Eye For Film >> Movies >> Eureka (2000) Film Review
At the start of Eureka, on a hot summer's morning, an ordinary bus ride becomes a living nightmare. A hijack, and the resulting bloody carnage leaves only three people alive - the driver, Makoto (Koji Yakusho), a schoolgirl, Kozue (Aoi Miyazaki) and her older brother, Naoki (Masuri Miyazaki). Suffering from shock, Makoto disappears, and the two children withdraw into their own silent world.
Two years later, Kozue and Naoki are left alone after their mother runs away and their father dies at the wheel of his car. At the same time, Makoto returns from his travels and the children's cousin, Akihiko, a college student, comes to visit. The four of them end up living together in a strange version of family life.
But nothing can be quite the same again. As a serial killer stalks the town's young women, Makoto is accused of murder. Soon afterwards, he buys an old bus, and invites the others to go on a journey of rediscovery.
Director Shinji Aoyoma has claimed that his film has been inspired by a number of sources: the increasing level of senseless violence in Japan (including the Sarin gas subway attack), the music of Sonic Youth and Jim O'Rourke, the desire to shoot a film on his home island of Kyushu and John Ford's classic Western, The Searchers. All of these have been combined in a way that is beautiful in its simplicity and utterly moving.
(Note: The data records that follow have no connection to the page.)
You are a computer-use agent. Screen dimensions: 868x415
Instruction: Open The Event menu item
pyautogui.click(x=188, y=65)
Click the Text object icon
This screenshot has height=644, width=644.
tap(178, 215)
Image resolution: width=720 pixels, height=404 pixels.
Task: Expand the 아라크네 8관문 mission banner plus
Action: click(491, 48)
The film is shot in black-and-white on colour stock, leading to a wonderful sepia hue. This is enhanced by languid cinematography, capturing scenes of the countryside and the small town in exquisite detail. From the wind whistling through the pipes atop the four graves in the children's garden to a single shoe floating down the river, it is full of images so stark and yet so serene that each is a beauty to behold.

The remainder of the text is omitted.